Your assignment:
From the line that contains "Given: View the History of commits" down to the last line of the data below, transcribe every line exactly.
((
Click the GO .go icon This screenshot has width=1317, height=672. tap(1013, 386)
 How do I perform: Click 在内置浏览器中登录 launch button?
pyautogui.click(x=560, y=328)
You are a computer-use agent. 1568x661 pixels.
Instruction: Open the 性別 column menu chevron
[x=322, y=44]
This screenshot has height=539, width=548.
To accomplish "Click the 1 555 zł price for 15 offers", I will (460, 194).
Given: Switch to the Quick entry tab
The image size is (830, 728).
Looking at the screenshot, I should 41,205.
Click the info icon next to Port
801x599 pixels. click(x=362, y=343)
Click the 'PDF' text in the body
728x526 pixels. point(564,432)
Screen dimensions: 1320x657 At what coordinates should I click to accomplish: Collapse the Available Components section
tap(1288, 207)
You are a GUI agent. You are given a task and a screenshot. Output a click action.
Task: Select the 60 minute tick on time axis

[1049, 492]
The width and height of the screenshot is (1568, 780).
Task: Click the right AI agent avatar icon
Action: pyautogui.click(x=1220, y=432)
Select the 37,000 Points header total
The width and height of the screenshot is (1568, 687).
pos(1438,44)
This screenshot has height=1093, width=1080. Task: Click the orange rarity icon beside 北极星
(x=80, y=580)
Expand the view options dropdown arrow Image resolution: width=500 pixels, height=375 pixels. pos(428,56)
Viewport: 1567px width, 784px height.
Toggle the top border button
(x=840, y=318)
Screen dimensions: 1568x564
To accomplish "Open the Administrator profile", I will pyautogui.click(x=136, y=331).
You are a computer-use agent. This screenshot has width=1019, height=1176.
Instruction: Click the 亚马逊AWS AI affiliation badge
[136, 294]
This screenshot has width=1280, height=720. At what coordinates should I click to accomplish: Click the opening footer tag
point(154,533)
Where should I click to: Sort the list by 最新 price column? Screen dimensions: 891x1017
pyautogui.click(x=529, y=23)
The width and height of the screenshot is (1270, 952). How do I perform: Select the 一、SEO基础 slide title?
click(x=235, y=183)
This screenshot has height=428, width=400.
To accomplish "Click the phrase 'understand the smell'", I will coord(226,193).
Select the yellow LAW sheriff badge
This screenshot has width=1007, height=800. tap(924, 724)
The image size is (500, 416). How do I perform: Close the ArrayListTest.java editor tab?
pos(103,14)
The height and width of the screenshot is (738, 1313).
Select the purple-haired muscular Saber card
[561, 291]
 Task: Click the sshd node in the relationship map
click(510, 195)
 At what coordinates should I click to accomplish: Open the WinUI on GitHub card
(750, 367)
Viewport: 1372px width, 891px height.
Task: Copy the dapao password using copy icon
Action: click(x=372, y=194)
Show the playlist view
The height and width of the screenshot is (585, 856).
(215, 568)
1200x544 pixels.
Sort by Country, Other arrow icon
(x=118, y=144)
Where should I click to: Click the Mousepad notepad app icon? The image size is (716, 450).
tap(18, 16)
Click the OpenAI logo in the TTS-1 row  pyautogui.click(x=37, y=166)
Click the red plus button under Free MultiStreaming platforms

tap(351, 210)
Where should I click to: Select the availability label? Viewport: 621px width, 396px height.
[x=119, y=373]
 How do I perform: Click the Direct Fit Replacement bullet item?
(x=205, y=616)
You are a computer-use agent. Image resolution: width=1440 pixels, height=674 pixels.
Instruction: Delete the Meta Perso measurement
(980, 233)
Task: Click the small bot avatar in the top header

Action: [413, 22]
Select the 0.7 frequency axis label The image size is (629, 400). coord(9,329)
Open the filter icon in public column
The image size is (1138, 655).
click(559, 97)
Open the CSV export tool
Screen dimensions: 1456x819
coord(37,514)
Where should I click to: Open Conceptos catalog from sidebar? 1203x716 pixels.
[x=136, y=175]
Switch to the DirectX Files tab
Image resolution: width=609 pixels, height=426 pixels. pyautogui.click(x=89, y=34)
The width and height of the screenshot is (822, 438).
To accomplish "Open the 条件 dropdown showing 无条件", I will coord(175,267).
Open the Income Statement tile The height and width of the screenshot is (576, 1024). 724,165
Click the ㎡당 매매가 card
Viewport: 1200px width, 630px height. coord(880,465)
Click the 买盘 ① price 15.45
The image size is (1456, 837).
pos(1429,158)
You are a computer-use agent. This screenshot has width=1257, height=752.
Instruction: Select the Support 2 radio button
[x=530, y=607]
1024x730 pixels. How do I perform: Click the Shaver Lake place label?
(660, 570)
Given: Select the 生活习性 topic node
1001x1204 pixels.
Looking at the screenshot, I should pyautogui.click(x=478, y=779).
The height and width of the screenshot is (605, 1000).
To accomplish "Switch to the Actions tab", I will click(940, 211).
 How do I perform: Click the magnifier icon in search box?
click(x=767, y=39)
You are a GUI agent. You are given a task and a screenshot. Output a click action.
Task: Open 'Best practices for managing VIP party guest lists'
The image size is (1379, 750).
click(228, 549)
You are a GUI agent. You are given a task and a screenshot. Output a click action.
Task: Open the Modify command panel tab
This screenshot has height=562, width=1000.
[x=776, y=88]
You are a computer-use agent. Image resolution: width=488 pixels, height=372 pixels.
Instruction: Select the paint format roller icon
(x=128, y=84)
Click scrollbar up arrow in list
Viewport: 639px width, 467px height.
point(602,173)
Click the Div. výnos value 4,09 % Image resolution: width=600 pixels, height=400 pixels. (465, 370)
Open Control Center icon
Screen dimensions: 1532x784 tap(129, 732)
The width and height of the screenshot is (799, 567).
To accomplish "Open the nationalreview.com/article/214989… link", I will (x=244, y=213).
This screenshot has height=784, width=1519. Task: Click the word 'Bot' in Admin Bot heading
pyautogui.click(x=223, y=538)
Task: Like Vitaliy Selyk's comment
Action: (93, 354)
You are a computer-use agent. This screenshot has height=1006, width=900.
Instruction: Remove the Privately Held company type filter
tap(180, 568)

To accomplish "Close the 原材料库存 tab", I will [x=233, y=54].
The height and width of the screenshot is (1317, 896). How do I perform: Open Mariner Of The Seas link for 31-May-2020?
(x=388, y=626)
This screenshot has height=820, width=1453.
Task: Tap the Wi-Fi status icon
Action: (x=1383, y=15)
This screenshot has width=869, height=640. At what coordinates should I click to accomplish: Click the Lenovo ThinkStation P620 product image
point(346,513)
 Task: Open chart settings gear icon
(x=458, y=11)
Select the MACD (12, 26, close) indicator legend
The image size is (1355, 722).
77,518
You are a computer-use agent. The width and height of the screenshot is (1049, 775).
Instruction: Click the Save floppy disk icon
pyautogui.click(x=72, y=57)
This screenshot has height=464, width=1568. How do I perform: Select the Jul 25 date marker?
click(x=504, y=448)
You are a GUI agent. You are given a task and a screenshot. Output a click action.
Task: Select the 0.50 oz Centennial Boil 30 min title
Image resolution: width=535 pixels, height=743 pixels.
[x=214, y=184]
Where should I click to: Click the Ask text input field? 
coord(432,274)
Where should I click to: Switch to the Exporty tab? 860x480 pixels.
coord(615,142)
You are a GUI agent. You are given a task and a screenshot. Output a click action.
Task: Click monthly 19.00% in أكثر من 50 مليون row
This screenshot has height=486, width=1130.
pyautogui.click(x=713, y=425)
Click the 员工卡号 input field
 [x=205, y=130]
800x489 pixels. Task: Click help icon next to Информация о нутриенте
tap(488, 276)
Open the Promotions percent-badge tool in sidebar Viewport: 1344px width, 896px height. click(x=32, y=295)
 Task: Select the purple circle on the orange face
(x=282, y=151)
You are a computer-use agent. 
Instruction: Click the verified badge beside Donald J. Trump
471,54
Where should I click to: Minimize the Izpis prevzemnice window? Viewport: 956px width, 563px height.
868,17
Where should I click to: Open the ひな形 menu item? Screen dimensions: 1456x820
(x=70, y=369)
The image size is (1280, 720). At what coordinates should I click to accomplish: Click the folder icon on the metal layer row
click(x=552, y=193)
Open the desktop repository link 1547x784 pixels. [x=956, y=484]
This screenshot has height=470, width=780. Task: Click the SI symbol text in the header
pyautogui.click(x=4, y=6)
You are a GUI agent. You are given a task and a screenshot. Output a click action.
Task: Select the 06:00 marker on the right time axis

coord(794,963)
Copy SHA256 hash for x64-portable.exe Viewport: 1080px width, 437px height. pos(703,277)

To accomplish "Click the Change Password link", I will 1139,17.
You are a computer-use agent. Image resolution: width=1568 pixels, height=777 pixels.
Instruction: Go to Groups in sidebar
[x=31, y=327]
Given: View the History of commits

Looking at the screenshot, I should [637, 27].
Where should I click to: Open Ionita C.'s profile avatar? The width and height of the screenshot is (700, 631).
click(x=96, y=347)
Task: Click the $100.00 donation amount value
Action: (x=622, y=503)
))
The completed task:
Given: View the History of commits

Looking at the screenshot, I should [637, 27].
Where should I click to: Open Ionita C.'s profile avatar? The width and height of the screenshot is (700, 631).
click(x=96, y=347)
Task: Click the $100.00 donation amount value
Action: (x=622, y=503)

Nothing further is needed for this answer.